Kursk: The Air Action Part 1

World War II, Eastern Front, Russian and German Battle for the Kursk Salient.

Activity in the air continued throughout the months prior to the German offensive in July 1943. As military and civilian personnel worked to build the defenses to block German operations on the ground, they also built or renovated 154 airfields for use by the Soviet Air Force. Soviet bombers and fighters hammered German held airfields, transportation networks, communications lines, staff headquarters, and warehouses while the Germans continued their activity against the rail lines near Kursk.

The Soviet 16th Air Army was assigned to the Central Front, the 2nd Air Army to the Voronezh Front, and the 17th Air Army to the Southwestern Front. The 2nd Air Army assisted both the 16th and the 17th Air Armies on both the north pincer and the south pincer as needed. More than 2900 aircraft were available. The Soviets had twice as many fighters as the Germans, but the Germans had 2.4 times the number of day bombers.

The Germans concentrated about half of their first line strength on the Eastern Front for the summer 1943 attack against the Kursk bulge. Their combat aircraft numbered approximately 2,500. The 6th Air Fleet was positioned to attack from Orel. This air fleet included six fighter groups equipped with Fw 190As, two night fighter groups equipped with Bf 110Fs, three bomber groups equipped with Ju 88As, four with He 111Hs, three dive bomber groups with Ju 87Ds, and one squadron each of Hs 129Bs, Ju 87Gs, and Bf 110Gs, all anti-tank aircraft.

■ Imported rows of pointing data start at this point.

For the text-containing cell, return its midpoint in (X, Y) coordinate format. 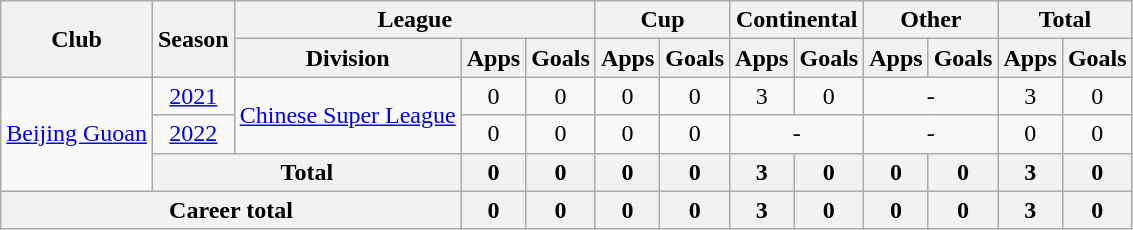
Season (193, 39)
2021 (193, 96)
Beijing Guoan (77, 134)
Continental (797, 20)
Other (931, 20)
Club (77, 39)
2022 (193, 134)
Career total (231, 210)
Chinese Super League (348, 115)
Cup (662, 20)
Division (348, 58)
League (414, 20)
Detect which cell encompasses the target text, then output its [x, y] center coordinate. 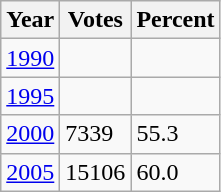
55.3 [176, 134]
Votes [96, 20]
2000 [30, 134]
Percent [176, 20]
Year [30, 20]
60.0 [176, 172]
1995 [30, 96]
1990 [30, 58]
7339 [96, 134]
2005 [30, 172]
15106 [96, 172]
Identify which cell holds the provided text, then report its [X, Y] central coordinate. 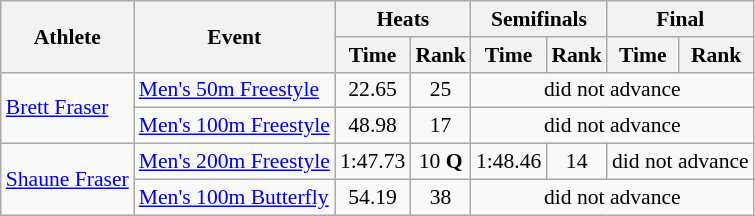
Men's 50m Freestyle [234, 90]
Men's 100m Freestyle [234, 126]
Semifinals [539, 19]
Athlete [68, 36]
1:47.73 [372, 162]
Shaune Fraser [68, 180]
38 [440, 197]
Event [234, 36]
14 [576, 162]
22.65 [372, 90]
Heats [403, 19]
Brett Fraser [68, 108]
Final [680, 19]
Men's 200m Freestyle [234, 162]
54.19 [372, 197]
10 Q [440, 162]
17 [440, 126]
48.98 [372, 126]
Men's 100m Butterfly [234, 197]
1:48.46 [508, 162]
25 [440, 90]
From the cell containing the given text, extract its center point as (x, y) coordinate. 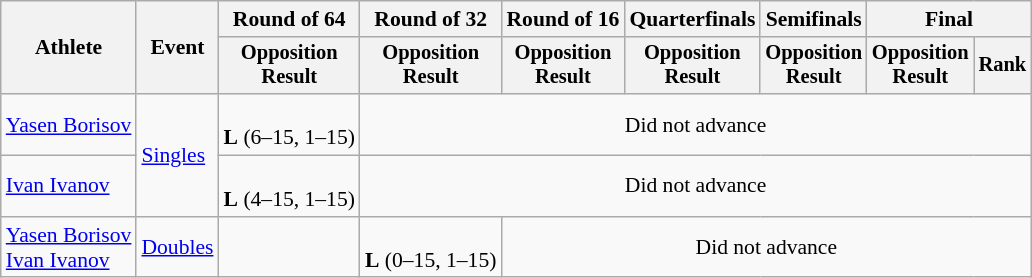
Round of 16 (562, 19)
Doubles (177, 248)
Final (949, 19)
Singles (177, 155)
Ivan Ivanov (69, 186)
Athlete (69, 48)
Round of 64 (290, 19)
L (4–15, 1–15) (290, 186)
Rank (1003, 66)
Semifinals (814, 19)
L (6–15, 1–15) (290, 124)
Yasen Borisov (69, 124)
L (0–15, 1–15) (430, 248)
Event (177, 48)
Round of 32 (430, 19)
Yasen BorisovIvan Ivanov (69, 248)
Quarterfinals (692, 19)
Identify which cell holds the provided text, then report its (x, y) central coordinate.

The 4th Air Fleet, based at Kharkov and Belgorod, included six groups of Bf 109G fighters, two groups of Ju 88A, and six groups of He 111H bombers. Additionally there were six Ju 87D dive bomber groups,  and four Hs 129B and one Ju 87D anti-tank squadrons. The 4th Air Fleet was assisted by the Hungarian Air Division which included one group each of Bf 109s and Ju 87s, and two squadrons of Ju 88s.

As the German offensive got underway on the north side of the Kursk bulge, driving on Olkovatka, Luftwaffe support missions included 100 to 150 bombers escorted by 60 fighters. Soviet missions flew in groups of six to eight aircraft. Soviet fighters engaged in 76 mass air battles in protection of units on the ground.

In the south the Soviets attempted a pre-emptive attack on German airfields using 132 attack aircraft escorted by 285 fighters. Most of the German aircraft were already in the air. This limited the effect of the Soviet mission. By 0900 hours the Soviet aircraft had landed, rearmed, refueled and were back in the air working over the German ground forces in the Oboyan area. Initially, as in the north, their forces consisted of 6 to 8 aircraft.

That evening the Soviet command reviewed their tactics and a number of suggestions implemented in the days that followed changed the complexion of the air action.